**Text section:**

Point-and-shoot cameras seem like a relic of the past now that most of us carry smart phones, don't they? I imagined my kids would learn photography using my phone, then move on to a basic DSLR in a few years if they really caught the photo bug. But they had other ideas.
After a few months of sharing my phone to take photos as they slowly started to work their way through my intro photography course for kids, they wanted more independence and asked for their own cameras.
I heard them. And I'll do just about anything to encourage them to live creatively and independently. The point-and-shoot camera still serves a purpose after all!
The girls had proven their genuine interest in photography, so we decided to get them each a basic point-and-shoot for Christmas. They're only 6 and 8, so we didn't want to buy something expensive they'd drop in a mud puddle or leave behind at the museum.
You can spend as little as $40 or more than $300 on a point-and-shoot camera. I bought two different cameras in the $40-50 range and promptly returned them. They were terrible. And by that, I mean it was impossible to take a photo in focus on these cameras. I thought maybe the blurry photos were a result of the girls' unsteady hands until I tried the cameras myself. Despite 30 years as a photographer, I couldn't take a focused photo on either of these cameras to save my life.

**Recorded information:**
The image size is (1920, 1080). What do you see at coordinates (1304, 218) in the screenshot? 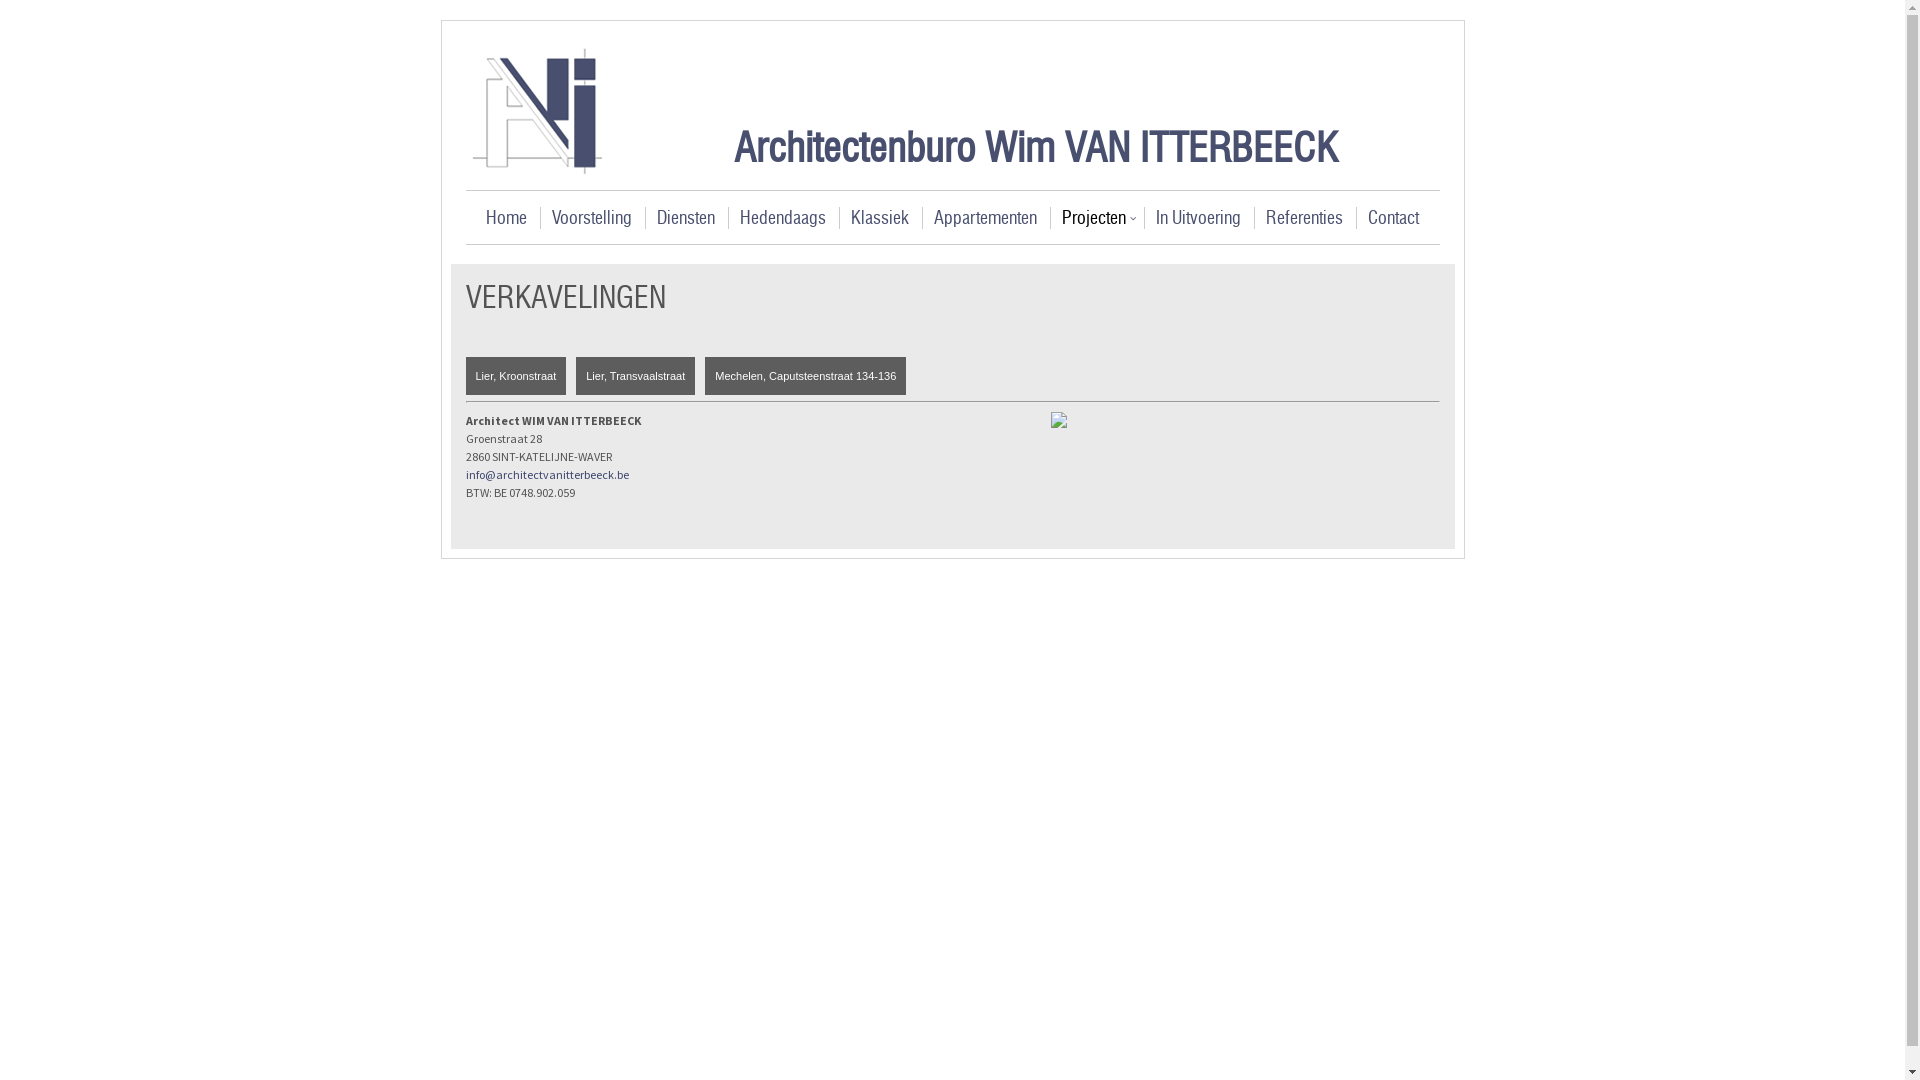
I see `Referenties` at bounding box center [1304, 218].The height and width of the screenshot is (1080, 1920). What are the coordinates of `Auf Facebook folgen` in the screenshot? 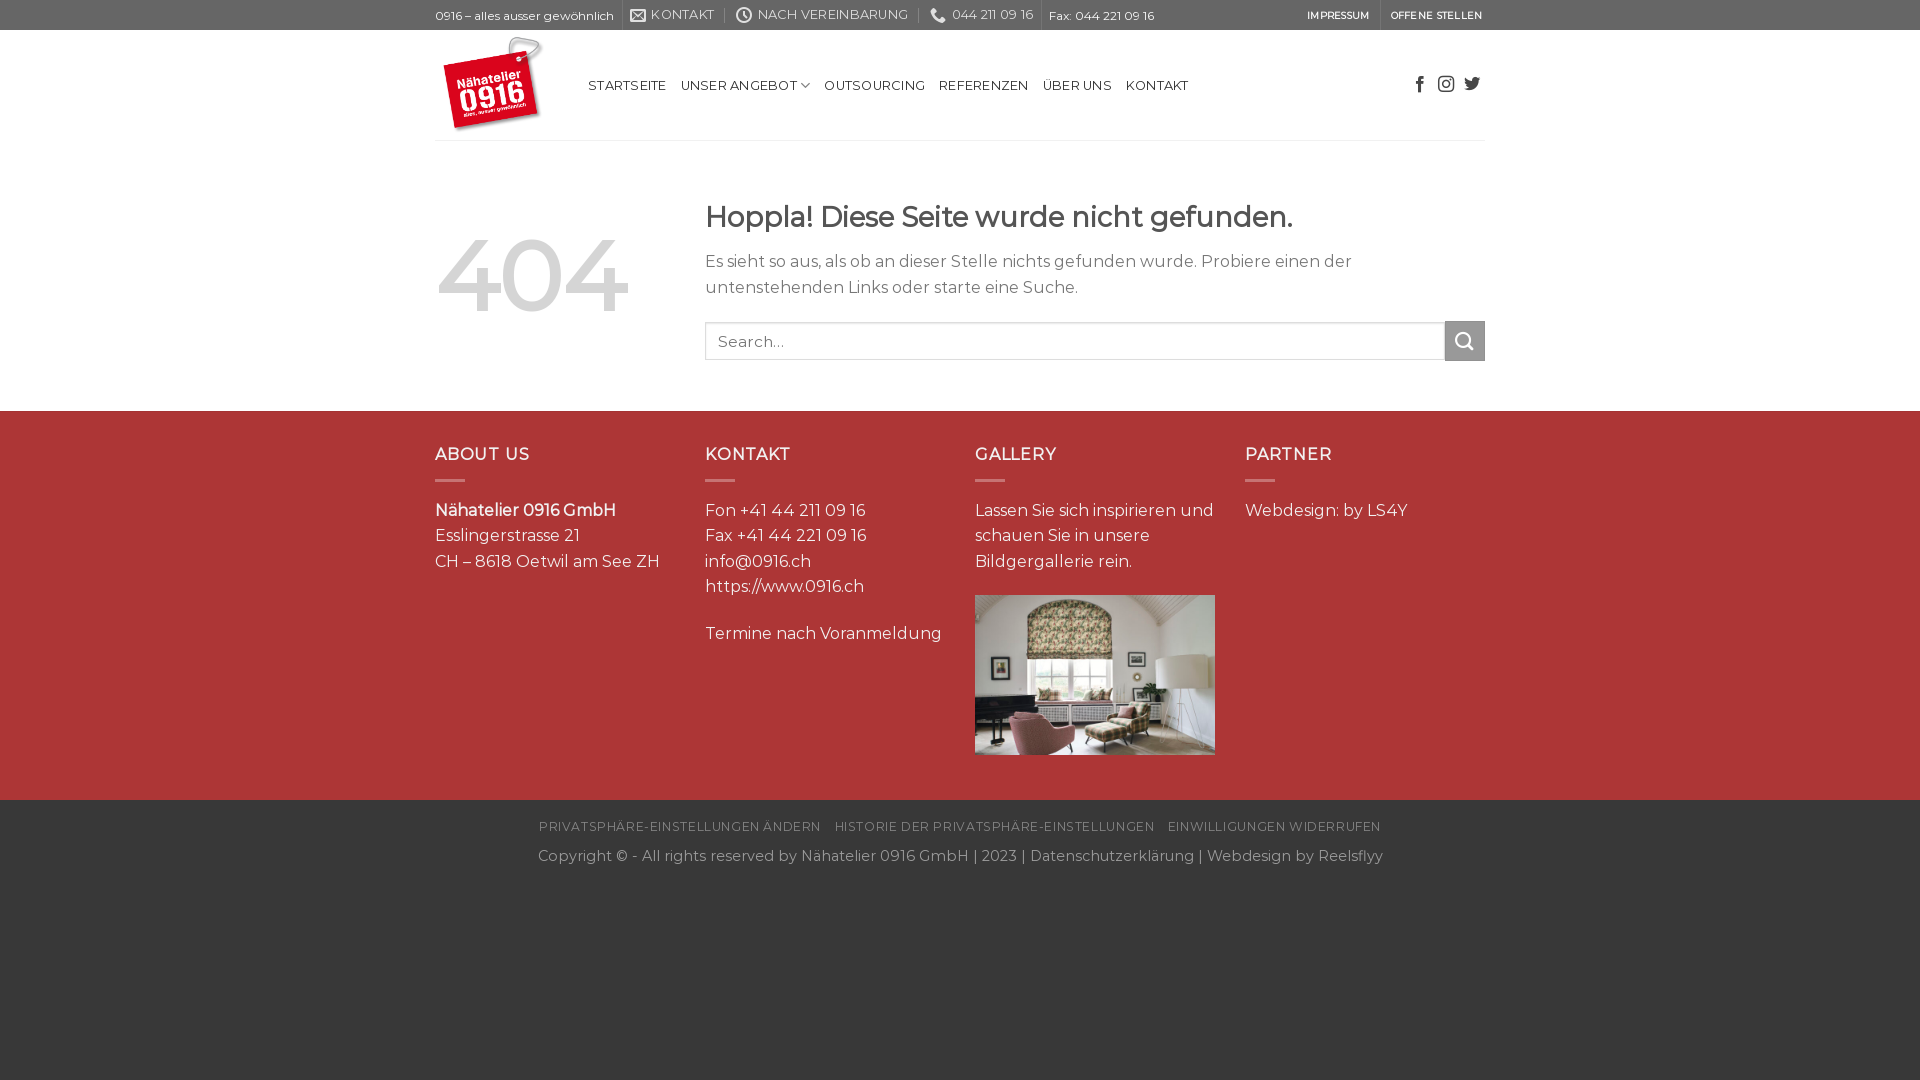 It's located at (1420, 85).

**Exercise description:**
In the text about point-and-shoot cameras, what price range were the two cameras that were bought and then returned?

**Solution below:**
They were in the $40-50 range.